In the paper he argued, based on clinical material, that his borderline patients were extraordinarily attuned to the emotions of others, to the degree that they often felt things that other people were unaware they themselves were feeling. They were often able to intuit “very private impulses and judgments in other people.” Yet it was not empathy itself which earned these patients a borderline diagnosis.

Rather, it was their weak sense of self and ego organization, which left them at the mercy of their emotions with very little ability to reflect upon them or bring reason to bear upon their judgments of others. While at times the borderline is uncannily correct about other people’s feelings or the “emotional atmosphere” in the room, at other times they are deeply, profoundly wrong—especially when they fail to differentiate between their own feelings and those of others, or when they bring a rigid, caricatured set of emotional responses to everyday social interaction.

Upon delving more deeply into patients’ life histories, Krohn discovered that many of these patients were deeply sensitive, empathetic children whose abilities had been exploited and manipulated by parents with severe emotional difficulties. These parents often made the borderline child into a source of constant gratification of their emotional (and at times sexual) needs, and abandoned or violently turned against the child if they refused to be used in this way. As a result, the child never developed a firm sense of self independent of others and became a hypervigilant scanner of the emotions of people around them both so they could fuse with them (and thereby maintain relationship) or violently reject them (thereby protect themselves from abuse and further exploitation).

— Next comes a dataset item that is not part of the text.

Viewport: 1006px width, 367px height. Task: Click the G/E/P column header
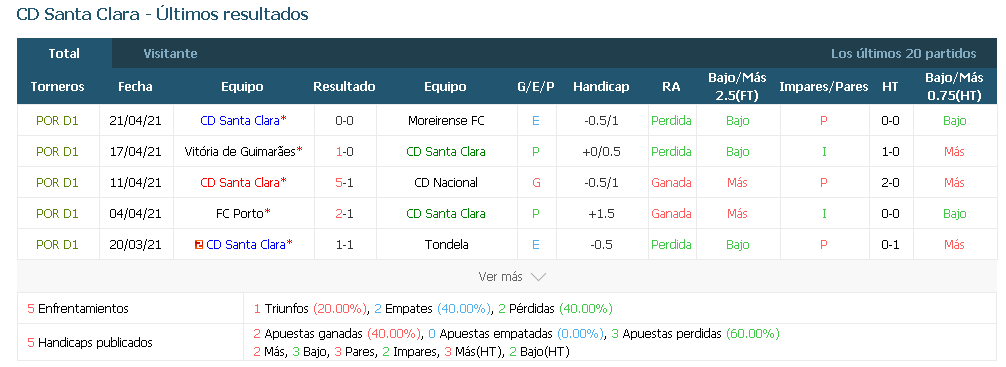[536, 87]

It's important to stress that the borderline’s characteristic practice of “splitting” others into all-good or all-bad objects is a repetition of behaviors they learned from parents or other caregivers who did this to them repeatedly as they grew up. In other words, borderline personality disorder is a kind of malformation of a person’s empathic capacity. Empathy is one tool among many that healthy people use to make decisions and grow relationships with others. The borderline, however, is enslaved by empathy, which leads them at times to radically disregard it in a bid to protect themselves by abusing and lashing out at others. In those moments, a borderline person finds it very difficult to imagine or feel what those around them may be feeling. This is why healing from borderline personality disorder is all about learning to use empathy in more centered, balanced way. Rather that the extremes of being completely overwhelmed by what others are feeling and then completely cutting off awareness of what others are feeling, the patient must learn how to observe others’ emotions while remaining their own person—with their own feelings and thoughts, especially when they are feeling strong emotions.

This psychological separation from other people is a coming into integrity. It helps the patient feel like they exist in the world as separate individuals, not just as extensions of other people. It helps them learn that healthy relationships allow both people to be who they are, so that no one is burdened with having to manage the emotions of anyone else.

And most importantly, it helps the borderline take responsibility for themselves—rather than feeling impossibly responsible for others while blaming those others for things which are their own responsibility.